IV-A. EL PULSO.
IV-A. El Pulso
Es una unidad de medida, con lo cual nos habla de cierta periodicidad la que debemos atender (nuevamente el orden en la cuestión). Probablemente la más importante en nuestro sistema:
- ¿Qué mide?
- El tiempo (de hecho, tiempo y
pulso muchas veces se utilizan como sinónimos), y nos permite dividirlo en
partes iguales. Es una sucesión de “pulsaciones” equidistantes, una especie de
latido (y como tal, no siempre es regular... así nos lo demuestra la cardiología). Nos permite también operar sobre el
ritmo, entendiendo este último, más bien como un efecto o una consecuencia del
trabajo que hacemos con el pulso… más bien del orden de la percepción, una
sensación subjetiva.
Es fundamental
para el músico tener conciencia del pulso, saber utilizarlo y controlarlo:
¡entender sus divisiones!

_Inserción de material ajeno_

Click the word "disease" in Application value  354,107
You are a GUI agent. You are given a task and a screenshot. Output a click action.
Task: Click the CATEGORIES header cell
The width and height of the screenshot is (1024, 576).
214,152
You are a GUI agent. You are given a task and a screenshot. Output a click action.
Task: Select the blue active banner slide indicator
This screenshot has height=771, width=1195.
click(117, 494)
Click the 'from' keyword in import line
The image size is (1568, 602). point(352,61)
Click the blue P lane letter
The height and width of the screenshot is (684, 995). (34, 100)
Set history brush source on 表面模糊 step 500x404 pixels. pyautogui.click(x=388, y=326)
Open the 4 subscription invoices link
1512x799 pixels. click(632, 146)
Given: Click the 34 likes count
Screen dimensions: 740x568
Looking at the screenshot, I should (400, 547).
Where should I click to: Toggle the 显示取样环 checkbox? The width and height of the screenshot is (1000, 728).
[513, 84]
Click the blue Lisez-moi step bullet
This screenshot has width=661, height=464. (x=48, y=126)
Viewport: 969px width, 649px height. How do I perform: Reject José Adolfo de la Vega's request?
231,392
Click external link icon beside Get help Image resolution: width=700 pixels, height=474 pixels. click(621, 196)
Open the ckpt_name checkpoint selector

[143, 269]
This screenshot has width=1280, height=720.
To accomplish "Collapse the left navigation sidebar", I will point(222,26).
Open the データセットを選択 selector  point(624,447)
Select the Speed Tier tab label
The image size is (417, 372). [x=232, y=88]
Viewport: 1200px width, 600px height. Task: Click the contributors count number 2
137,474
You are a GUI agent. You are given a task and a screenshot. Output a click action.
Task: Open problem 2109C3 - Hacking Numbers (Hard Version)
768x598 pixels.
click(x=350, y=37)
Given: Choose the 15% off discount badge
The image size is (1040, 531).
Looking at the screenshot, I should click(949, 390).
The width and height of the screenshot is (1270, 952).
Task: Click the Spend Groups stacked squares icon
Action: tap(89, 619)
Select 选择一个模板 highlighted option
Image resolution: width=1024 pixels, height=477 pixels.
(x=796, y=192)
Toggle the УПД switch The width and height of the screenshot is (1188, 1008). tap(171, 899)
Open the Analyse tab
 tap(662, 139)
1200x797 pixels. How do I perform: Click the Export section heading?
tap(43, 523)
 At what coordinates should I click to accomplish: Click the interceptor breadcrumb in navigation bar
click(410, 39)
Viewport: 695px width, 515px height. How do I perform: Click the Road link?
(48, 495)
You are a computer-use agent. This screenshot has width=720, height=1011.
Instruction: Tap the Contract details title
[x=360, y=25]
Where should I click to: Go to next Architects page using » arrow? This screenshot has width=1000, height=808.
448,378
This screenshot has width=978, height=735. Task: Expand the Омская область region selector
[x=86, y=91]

Dicho de otro modo, es una noción que debe
interiorizarse para poder trabajar cómodamente con ella, dado que va a ser
nuestra guía básica.
Para decirlo
rápidamente, el pulso está asociado a ese movimiento de cabeza que hacemos
muchas veces cuando escuchamos alguna canción que nos agrada… de igual modo,
solemos realizarlo con el pie o dando aplausos. Cabeza, pie, palmas las
realizamos de forma regular y periódica en el tiempo, incluso muchas veces sin
darnos cuenta de ello. Eso nos habla del pulso.